VAT Registration & Compliance
Written in plain language for general understanding. This is educational content, not legal advice. Based on Saudi royal decrees, regulations, and ministerial decisions.
Saudi National Law
What is this right?
Saudi Arabia charges Value Added Tax (VAT) at 15% on most goods and services:
- Mandatory registration: Businesses with annual taxable supplies exceeding SAR 375,000 must register for VAT.
- Voluntary registration: Businesses with supplies between SAR 187,500 and SAR 375,000 can register voluntarily.
- Exempt supplies: Certain items are exempt or zero-rated, including some financial services, residential property rentals, and exports.
- Filing: VAT returns are typically filed monthly (for businesses with annual supplies over SAR 40 million) or quarterly.
- E-invoicing (Fatoora): Businesses must use ZATCA-compliant electronic invoicing for all taxable transactions.
When does it apply?
- Your business has annual taxable supplies above the registration threshold.

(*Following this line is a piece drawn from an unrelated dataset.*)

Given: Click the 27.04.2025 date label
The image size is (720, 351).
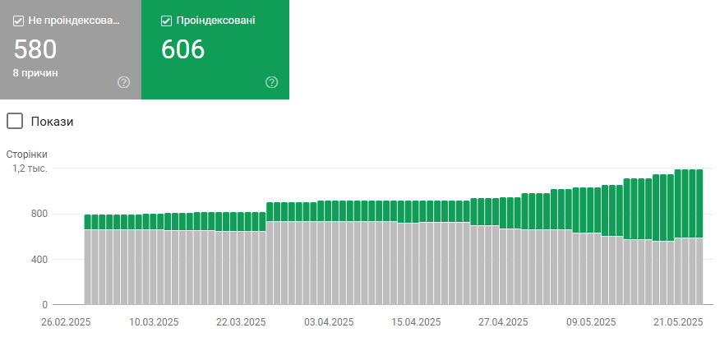Looking at the screenshot, I should tap(503, 322).
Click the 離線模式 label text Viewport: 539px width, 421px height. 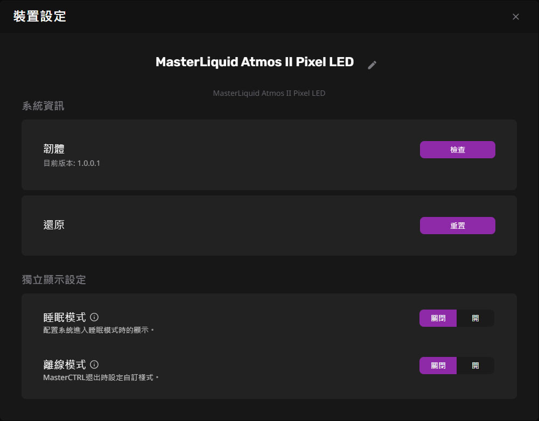click(64, 365)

- You sell goods or services in Saudi Arabia.
- You import goods into Saudi Arabia.
What should you do?
- Register on the ZATCA portal if your taxable supplies exceed the threshold.
- Issue compliant tax invoices with all required fields (VAT number, amount, rate, etc.).
- File VAT returns and pay any VAT due by the last day of the month following the tax period.
- Implement the Fatoora e-invoicing system as required by ZATCA.
What should you NOT do?
- Do not charge VAT without registration — collecting VAT without a valid registration number is illegal.
- Do not file late — penalties start at 5% of unpaid VAT and increase with time.
- Do not ignore e-invoicing requirements — non-compliance can result in fines starting at SAR 5,000.